As shown in FIG. 1 to FIG. 6 , in at least some embodiments, the light emitting axis of each of the M light sources 134 of the first light source string 132 ₁ is substantially in a direction toward the power connection module 110, and the first The light-emitting axis of each of the N light sources 134 of the light source string 132 ₁ is substantially in a direction away from the power connection module 110. More particularly, as shown in Figures 4 and 6, in at least some embodiments, perpendicular to an axis X of the luminaire (shown in Figure 6 of the horizontal plane P (shown in Figure 6) and the first support member 136 ₁ The angle α between the surfaces of a portion P1 is less than 90°, and the M light sources 134 ₁ to 134 _{3 of the} first light source string 132 ₁ are disposed on the surface of the first portion P1 of the first support member 136 ₁ . The first light source arrangement of the M light sources 134 ₁ to 134 _{3 of} 132 ₁ has an angle of less than 90° with respect to the horizontal plane P. One axis X of the luminaire 100 is parallel to the surface of the substrate 138 on which the plurality of support members 136 _1-p are disposed. A normal.
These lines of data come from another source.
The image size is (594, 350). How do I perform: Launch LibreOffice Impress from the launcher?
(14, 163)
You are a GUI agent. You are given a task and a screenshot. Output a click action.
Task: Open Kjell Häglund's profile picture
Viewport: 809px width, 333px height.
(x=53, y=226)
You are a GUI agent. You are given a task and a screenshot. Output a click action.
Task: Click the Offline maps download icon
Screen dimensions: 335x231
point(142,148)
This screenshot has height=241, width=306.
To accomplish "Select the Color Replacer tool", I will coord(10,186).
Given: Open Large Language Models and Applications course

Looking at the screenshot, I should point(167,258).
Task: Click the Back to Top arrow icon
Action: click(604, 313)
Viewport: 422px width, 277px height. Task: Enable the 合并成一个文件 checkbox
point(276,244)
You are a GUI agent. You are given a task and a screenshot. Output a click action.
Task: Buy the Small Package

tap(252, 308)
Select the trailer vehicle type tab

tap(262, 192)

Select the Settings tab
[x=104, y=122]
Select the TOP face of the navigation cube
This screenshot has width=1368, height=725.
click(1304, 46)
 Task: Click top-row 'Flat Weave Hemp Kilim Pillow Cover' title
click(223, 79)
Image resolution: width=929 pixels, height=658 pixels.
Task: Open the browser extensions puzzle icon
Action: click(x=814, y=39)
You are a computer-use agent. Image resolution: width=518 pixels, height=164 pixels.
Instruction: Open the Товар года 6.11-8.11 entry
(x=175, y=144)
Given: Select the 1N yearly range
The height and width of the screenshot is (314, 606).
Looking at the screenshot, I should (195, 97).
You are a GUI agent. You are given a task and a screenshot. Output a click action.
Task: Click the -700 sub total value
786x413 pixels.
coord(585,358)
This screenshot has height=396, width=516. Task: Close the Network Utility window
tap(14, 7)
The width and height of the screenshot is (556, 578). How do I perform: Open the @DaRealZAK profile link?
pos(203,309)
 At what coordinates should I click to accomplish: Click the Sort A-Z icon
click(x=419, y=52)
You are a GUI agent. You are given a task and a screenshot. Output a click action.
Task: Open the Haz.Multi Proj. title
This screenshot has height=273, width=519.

In one embodiment, the plurality of support members 136 _1-p are symmetrical about an axis X of the luminaire 100. In at least some embodiments, the angle α can be between about 42° and 62°. In some embodiments, the angle β between the horizontal plane P and the surface of the second portion of the first support member 136 ₁ is greater than 90°, and the N light sources 134 _{q of the} first source string 132 ₁ are disposed on the first support member 136 two upper surface P2. the angle between the second light source arranged in the horizontal plane P of the first string of N light sources 132 ₁ 134 _q is set greater than 90 °. in Less some embodiments, the angle β can be between about 134 ° and 154 °. Each support element 136 ₁ ~ 136 _p may be a structure having a plurality of bent at, for example, comprise approximately W-shaped, S-shaped Or an N-shaped structure having a plurality of bends. In an embodiment, the angle formed between the first portion P1 and the second portion P2 of the first support member 136 ₁ is greater than 0° but less than 180°. It is worth noting that the first light source arrangement and the second light source arrangement can be achieved using a platform mechanism and a flexible circuit board instead of the support members 136 ₁ - 136 _p .

In at least some embodiments, the luminaire 100 further includes a light transmissive module 150 at least partially covering the light emitting module 130. For example, the light transmissive module 150 can be a lamp cover or a lens. The light transmissive module 150 can provide a light diffusing effect and can be produced, for example, from a plastic such as polycarbonate (PC) or polymethyl methacrylate (PMMA). When the plurality of light sources 134 ₁ to 134 _q are a plurality of light emitting diodes, a first angle formed between the first optical axis of the M light emitting diodes and an axis X of the light fixture 100 is less than 90°, and is formed at A second angle between the second optical axis of the N light emitting diodes and an axis X of the luminaire 100 is greater than 90°.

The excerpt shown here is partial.